OMB seeks 10 percent cuts for fiscal year 2015

Memo to agencies assumes Budget Control Act will remain in effect, urges a focus on 'programs that work.'

Sylvia Burwell

OMB Director Sylvia Burwell urges agencies to 'focus on programs that work' while cutting costs. (Photo by Sen. Dick Durbin's office.)

Federal agencies are being asked to cut their discretionary budgets for fiscal year 2015 by 10 percent below levels previously requested in the president's 2014 budget submission, according to new budget guidance from Office of Management and Budget Director Sylvia Burwell.

Agencies are being asked to adopt proposals from the Government Accountability Office's annual report on duplication and overlap in government programs as part of an overall effort to achieve savings. OMB wants to see these savings proposals broken out in a separate section of the budget submission, per the May 29 memorandum.

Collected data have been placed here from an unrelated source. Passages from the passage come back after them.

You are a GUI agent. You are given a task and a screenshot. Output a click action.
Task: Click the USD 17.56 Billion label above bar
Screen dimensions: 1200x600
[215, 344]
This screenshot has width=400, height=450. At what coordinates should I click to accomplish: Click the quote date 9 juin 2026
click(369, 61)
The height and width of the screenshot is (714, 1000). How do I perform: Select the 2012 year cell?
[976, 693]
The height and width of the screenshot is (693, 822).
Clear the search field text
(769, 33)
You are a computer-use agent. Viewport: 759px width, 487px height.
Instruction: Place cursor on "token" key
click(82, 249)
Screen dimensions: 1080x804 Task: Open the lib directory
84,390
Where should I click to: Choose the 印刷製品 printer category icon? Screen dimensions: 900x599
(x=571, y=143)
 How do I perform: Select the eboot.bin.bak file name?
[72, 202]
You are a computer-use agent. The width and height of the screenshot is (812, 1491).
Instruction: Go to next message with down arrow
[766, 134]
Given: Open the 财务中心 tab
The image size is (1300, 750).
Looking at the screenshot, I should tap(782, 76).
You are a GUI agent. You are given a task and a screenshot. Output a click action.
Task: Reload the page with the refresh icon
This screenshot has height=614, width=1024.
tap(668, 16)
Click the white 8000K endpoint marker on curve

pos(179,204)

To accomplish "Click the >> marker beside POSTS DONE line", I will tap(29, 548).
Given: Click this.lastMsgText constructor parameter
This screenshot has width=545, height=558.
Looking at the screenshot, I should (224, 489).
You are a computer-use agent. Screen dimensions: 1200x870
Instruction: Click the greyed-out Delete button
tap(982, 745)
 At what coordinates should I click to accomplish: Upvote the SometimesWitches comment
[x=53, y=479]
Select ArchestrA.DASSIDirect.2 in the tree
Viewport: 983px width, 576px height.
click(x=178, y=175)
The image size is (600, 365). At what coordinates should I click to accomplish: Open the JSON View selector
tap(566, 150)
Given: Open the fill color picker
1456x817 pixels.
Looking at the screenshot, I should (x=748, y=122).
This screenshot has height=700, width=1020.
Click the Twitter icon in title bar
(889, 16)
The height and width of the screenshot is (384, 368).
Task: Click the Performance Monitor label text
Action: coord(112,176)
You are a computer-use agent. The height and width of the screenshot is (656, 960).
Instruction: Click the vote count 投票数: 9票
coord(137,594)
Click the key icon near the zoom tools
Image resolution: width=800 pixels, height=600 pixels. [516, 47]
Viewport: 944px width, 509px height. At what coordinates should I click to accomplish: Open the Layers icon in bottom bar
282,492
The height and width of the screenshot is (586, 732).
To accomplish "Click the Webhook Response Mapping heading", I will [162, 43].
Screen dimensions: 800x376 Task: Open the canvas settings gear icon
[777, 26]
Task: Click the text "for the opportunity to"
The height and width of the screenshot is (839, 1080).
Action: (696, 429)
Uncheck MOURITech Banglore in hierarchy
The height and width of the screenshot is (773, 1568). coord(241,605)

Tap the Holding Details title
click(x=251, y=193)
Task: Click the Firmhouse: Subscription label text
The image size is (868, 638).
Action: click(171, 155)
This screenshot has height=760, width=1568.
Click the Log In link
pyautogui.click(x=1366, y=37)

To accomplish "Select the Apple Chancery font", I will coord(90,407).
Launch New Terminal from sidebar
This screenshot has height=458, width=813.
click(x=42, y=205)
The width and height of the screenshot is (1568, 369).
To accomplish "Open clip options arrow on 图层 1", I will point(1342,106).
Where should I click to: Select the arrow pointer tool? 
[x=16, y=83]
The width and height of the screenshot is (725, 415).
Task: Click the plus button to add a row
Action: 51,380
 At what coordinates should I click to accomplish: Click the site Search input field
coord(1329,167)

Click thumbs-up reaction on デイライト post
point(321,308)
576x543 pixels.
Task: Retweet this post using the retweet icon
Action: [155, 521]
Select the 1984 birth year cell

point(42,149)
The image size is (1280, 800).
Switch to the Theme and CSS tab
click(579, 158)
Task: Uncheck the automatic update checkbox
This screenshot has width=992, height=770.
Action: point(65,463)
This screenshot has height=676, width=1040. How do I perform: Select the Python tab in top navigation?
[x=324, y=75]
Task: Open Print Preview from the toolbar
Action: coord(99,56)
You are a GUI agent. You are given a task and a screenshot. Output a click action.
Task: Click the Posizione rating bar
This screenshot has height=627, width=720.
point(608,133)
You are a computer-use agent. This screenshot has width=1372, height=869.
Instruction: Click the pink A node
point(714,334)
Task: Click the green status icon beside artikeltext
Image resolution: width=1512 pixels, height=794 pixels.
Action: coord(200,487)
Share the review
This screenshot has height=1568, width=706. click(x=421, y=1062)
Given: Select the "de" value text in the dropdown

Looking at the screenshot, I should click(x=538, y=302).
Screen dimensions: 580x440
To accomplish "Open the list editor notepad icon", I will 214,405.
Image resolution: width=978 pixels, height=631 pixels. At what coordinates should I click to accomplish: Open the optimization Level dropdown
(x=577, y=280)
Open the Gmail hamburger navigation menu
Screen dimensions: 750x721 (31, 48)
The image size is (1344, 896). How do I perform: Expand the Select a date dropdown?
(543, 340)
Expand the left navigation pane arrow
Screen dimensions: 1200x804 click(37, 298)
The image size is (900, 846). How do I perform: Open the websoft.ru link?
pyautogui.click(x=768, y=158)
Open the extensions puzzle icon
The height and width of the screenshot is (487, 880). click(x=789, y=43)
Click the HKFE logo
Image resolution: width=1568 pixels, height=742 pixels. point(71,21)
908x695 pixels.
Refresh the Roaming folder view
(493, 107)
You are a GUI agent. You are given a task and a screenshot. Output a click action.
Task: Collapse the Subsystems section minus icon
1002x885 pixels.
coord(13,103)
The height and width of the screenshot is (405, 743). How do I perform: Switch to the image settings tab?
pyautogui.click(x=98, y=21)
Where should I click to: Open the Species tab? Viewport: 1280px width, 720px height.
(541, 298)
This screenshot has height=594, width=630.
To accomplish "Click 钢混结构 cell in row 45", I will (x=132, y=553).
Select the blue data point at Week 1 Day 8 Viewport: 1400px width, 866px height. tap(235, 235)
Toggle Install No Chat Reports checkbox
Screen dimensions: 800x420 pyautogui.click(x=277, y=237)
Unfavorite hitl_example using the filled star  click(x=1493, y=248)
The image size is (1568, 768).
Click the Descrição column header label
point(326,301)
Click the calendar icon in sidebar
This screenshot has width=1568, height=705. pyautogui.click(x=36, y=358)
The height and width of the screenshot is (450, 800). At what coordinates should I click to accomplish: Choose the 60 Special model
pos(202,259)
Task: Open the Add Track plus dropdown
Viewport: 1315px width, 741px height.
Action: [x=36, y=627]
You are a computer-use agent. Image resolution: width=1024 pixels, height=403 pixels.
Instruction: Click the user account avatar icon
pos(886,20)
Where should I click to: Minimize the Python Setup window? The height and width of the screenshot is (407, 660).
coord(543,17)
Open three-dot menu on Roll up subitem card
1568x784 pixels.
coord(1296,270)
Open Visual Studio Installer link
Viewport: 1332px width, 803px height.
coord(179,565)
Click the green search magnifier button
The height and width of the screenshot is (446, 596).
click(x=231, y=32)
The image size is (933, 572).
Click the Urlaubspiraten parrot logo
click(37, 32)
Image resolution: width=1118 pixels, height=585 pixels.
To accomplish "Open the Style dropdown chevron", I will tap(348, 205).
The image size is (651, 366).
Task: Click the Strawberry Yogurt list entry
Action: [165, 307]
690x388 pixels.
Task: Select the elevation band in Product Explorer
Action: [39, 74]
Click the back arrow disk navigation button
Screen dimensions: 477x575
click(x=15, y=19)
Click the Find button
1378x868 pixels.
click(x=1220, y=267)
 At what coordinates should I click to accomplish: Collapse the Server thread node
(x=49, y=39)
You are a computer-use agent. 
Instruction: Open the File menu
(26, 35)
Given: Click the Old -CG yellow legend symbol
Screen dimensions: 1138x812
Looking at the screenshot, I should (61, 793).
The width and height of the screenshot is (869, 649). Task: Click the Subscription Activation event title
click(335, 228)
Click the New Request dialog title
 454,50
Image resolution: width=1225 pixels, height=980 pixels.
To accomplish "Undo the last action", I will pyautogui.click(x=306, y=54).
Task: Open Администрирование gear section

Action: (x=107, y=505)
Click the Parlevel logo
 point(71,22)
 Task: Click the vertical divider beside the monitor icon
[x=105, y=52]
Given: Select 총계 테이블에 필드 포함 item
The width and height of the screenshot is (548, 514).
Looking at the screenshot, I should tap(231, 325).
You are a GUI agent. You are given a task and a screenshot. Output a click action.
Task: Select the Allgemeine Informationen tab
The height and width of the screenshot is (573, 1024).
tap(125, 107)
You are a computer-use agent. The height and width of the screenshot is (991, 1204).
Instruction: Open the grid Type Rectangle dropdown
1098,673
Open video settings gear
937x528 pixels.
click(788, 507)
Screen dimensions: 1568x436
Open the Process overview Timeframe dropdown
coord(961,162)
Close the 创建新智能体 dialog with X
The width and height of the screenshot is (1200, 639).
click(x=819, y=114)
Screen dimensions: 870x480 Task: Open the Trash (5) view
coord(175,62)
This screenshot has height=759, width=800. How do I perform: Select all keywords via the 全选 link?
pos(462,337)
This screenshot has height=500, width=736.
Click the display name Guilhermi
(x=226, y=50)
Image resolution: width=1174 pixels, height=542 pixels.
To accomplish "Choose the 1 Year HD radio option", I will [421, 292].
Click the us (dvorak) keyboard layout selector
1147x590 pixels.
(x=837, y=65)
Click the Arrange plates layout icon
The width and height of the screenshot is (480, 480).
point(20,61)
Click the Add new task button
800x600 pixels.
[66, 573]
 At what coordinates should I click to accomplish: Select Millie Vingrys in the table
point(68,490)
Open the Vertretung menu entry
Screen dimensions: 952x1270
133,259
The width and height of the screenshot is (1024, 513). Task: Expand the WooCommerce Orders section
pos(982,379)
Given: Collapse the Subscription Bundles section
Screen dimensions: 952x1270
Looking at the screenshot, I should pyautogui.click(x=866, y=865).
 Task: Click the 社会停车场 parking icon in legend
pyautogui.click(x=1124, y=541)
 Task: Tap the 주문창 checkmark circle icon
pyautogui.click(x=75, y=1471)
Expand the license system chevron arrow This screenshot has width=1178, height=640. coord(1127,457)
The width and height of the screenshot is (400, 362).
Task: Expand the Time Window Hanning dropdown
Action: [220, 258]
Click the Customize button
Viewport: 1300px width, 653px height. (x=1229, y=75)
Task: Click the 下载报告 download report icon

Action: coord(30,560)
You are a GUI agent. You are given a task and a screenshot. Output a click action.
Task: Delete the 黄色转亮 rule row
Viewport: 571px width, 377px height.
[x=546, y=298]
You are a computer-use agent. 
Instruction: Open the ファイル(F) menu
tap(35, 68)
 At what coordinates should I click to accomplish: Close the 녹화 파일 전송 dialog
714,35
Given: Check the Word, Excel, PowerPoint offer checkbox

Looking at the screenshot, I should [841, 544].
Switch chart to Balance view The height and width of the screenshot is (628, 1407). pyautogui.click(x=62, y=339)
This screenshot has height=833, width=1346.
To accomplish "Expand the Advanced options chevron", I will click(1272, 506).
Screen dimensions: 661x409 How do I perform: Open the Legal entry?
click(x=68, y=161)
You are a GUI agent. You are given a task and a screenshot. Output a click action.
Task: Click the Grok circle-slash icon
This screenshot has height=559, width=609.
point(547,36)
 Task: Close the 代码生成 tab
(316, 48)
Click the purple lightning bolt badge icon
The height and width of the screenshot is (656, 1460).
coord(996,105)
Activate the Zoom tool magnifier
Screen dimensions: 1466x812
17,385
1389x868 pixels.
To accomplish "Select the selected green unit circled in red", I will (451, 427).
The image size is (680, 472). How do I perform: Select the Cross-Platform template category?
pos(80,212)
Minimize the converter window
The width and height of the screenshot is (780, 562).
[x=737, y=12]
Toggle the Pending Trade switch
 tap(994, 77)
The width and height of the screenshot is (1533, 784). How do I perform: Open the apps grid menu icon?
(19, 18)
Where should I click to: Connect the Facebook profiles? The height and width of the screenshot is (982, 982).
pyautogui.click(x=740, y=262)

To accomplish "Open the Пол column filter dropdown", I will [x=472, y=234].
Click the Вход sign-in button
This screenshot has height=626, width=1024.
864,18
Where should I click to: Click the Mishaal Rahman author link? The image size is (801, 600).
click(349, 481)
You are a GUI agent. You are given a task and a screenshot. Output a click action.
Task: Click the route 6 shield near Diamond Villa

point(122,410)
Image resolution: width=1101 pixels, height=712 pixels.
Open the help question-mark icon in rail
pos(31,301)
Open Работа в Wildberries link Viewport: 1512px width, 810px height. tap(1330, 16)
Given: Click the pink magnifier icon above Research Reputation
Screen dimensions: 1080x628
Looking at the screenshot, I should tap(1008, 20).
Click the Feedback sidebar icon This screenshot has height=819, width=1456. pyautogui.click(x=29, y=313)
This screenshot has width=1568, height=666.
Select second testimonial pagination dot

Per the memo, the Obama administration is preparing for the spending framework of the Budget Control Act, which established the current policy of sequestration, to continue. Burwell wrote: "Your budget submission will provide the President with the options needed to make the hard choices necessary to adhere to the [Budget Control Act's] discretionary funding levels, invest in priority areas, and focus on programs that work."

Agencies are instructed to exclude across-the-board reductions, cuts to mandatory spending, cost-shifting, and the reclassification of discretionary spending to mandatory spending, and new fees from factoring in to their requests. Burwell said that agencies could separately propose such solutions as a way of hitting the targeted 10 percent reductions.